Exercise brief: Rewrite the entries below with every "pixels" changed to "px" and all other text kept the same. Omit the pictures from your answer.

(Entries drawn from a collection)
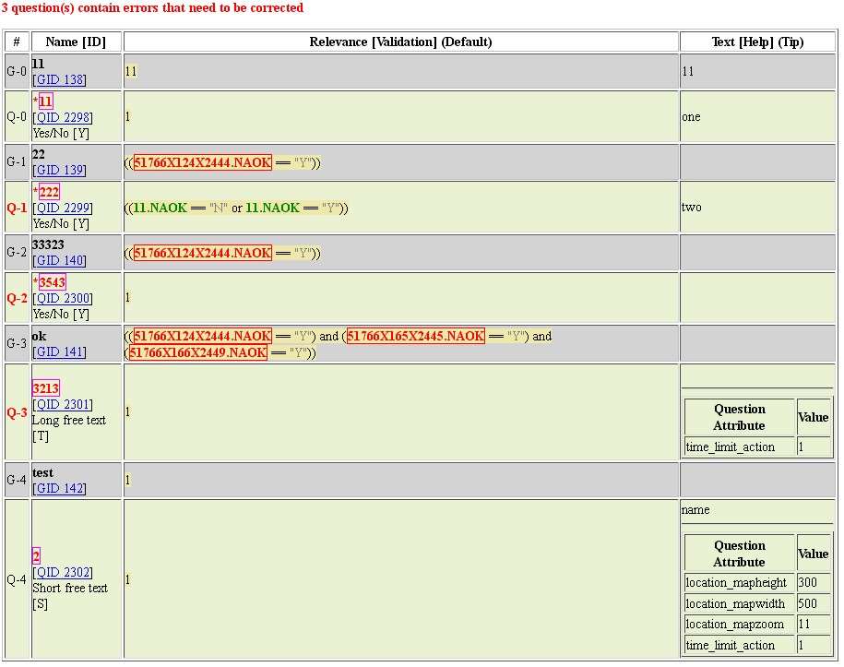Click the 51766X124X2444.NAOK variable in the G-2 row
Screen dimensions: 844x667
tap(203, 254)
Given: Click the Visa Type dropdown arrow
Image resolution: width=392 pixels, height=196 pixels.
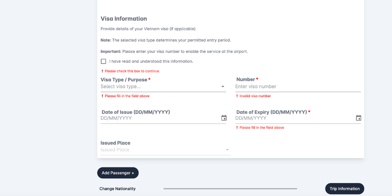Looking at the screenshot, I should click(223, 87).
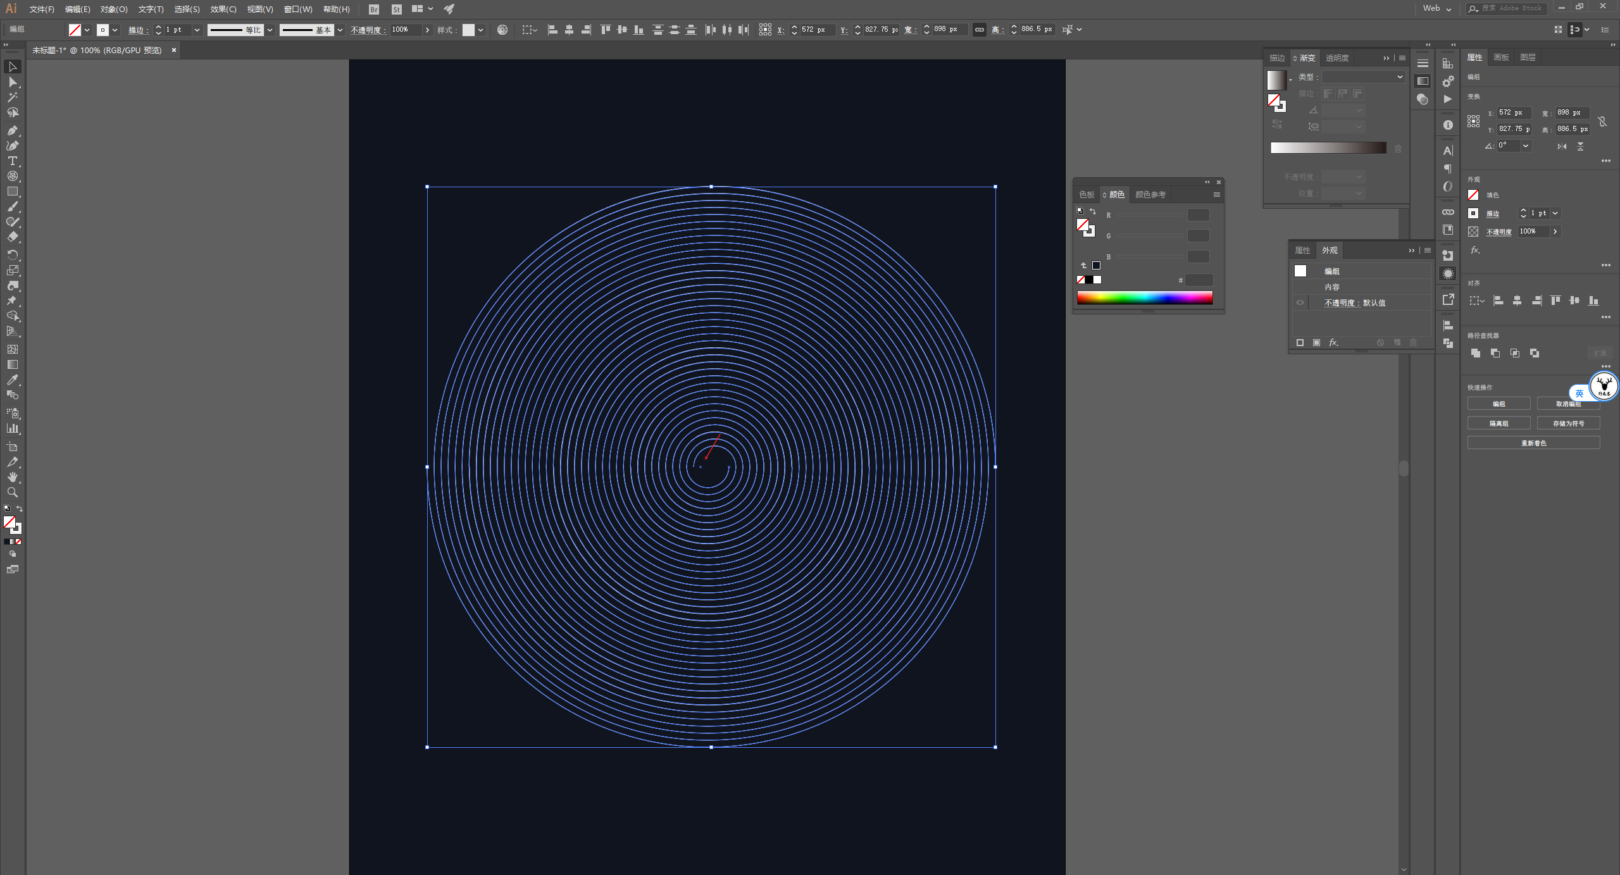
Task: Activate the Zoom tool
Action: [13, 492]
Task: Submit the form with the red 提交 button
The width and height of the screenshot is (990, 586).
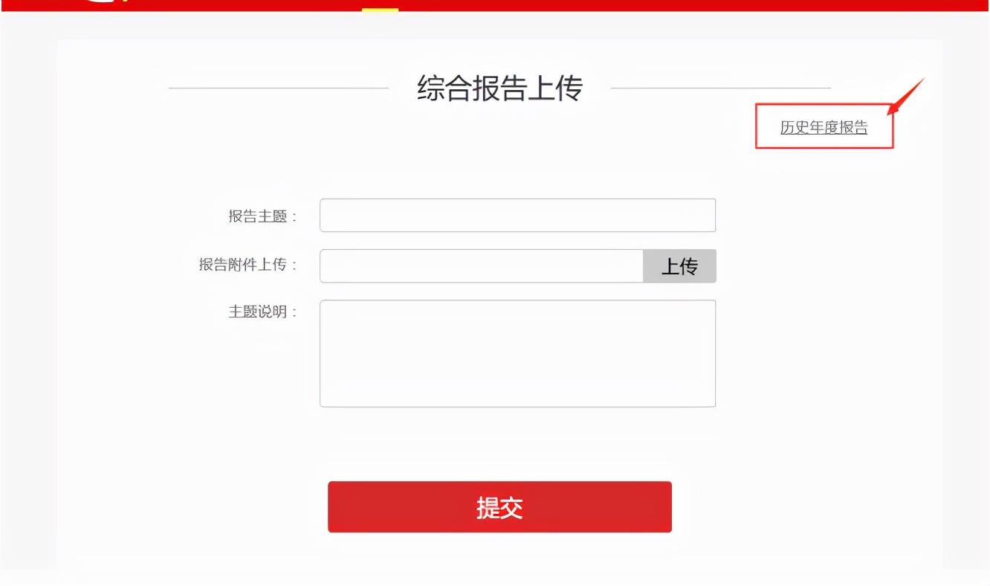Action: (x=499, y=507)
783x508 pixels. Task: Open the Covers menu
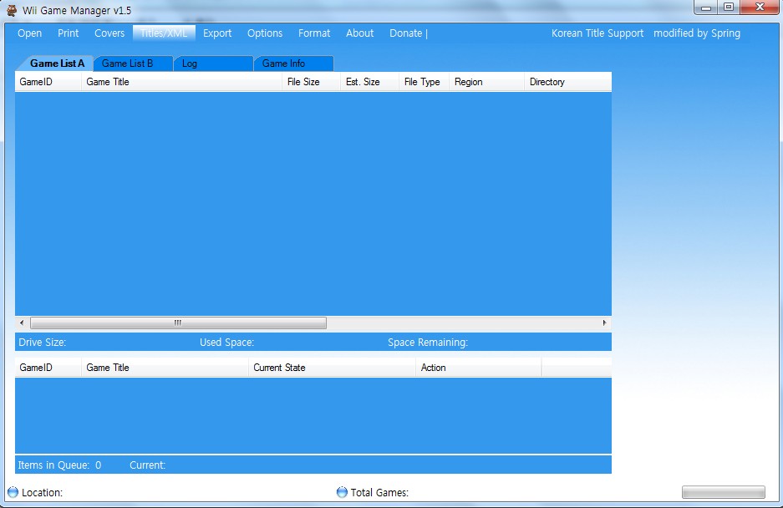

Task output:
Click the 51766X124X2444.NAOK variable in the G-2 row
Screen dimensions: 844x667
tap(203, 254)
Given: Click the Visa Type dropdown arrow
Image resolution: width=392 px, height=196 px.
Looking at the screenshot, I should click(223, 87).
Task: Activate the Zoom tool
Action: [13, 492]
Task: Submit the form with the red 提交 button
The width and height of the screenshot is (990, 586).
Action: (x=499, y=507)
783x508 px. Task: Open the Covers menu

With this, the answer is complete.